Plešivec – St George’s Church


   The ancestral church at the seat of estate was built by the Bebekov family in the first half of the fourteenth century, probably in the place of an older temple, which was established in the thirteenth century at the latest. In the mid-fourteenth century, the interior of the temple was decorated with frescoes. Probably in the first quarter of the fifteenth century, a late-gothic chapel was built from the north.
In 1558, the church and village were burnt by the Turks. In addition to the destroyed roof, the walls of the nave of the temple suffered greatly. In 1617, the destroyed building restored Calvinist’s. The nave of the church was shortened from the west, and the new flat ceiling replaced the destroyed gothic vaults. Two new windows also appeared in the nave, and more on the wall of the chancel. Further repairs were made in the 18th century. In 1713, the church received a new roof, and in 1744, a wooden matroneum was restored in the chancel. In this century, the appearance of all windows was also unified, which led to the transformation of the oldest ones.
In 1861, next to the interior repairs, the first study focused on the gothic frescoes of the church. The first professional restaurant took place under the direction of Hungarian experts in 1939. Archaeological research was carried out and the floor in the chapel was reduced to the level of the original medieval pavement made of cubic bricks. Also, the entrance from the nave to the chapel was reopened by the gothic portal. In 1977, new research took place, the effect of which is, inter alia, the discovery and restoration of two high-quality frescoes on the southern wall of the chancel. The probes also confirmed the fresco decoration throughout the presbytery and partly in the nave. In 2009, the church was completely renovated.

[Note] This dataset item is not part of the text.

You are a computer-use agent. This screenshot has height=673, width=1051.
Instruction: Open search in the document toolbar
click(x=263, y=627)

   The church is a single-nave, gothic building with a polygonal chancel and a chapel on the north side. Currently, the length of the nave is 19 meters, but archaeological research showed that it was originally 11.5 meters longer than today, because the nave has been shortened, and the surrounding area has increased by more than a meter. Before 1558, the arrowslits were pierced in the chancel walls (later walled up), so the church was also used for military purposes.

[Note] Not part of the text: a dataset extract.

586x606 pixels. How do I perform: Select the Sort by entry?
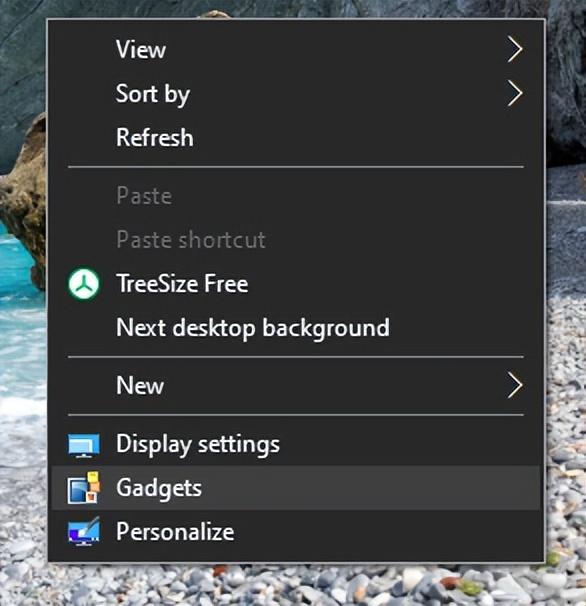pyautogui.click(x=296, y=93)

    The interior of the presbytery is decorated with frescos, being a high-quality work of at least two Italian masters. The gothic portal through which the chapel enters to the nave is especially valuable. Stylically similar to the portals of the nearby cathedral in Košice. According to the views of some experts, it was originally the main western portal to the nave, but when the church was rebuilt after burning in 1558, it was moved to the current location.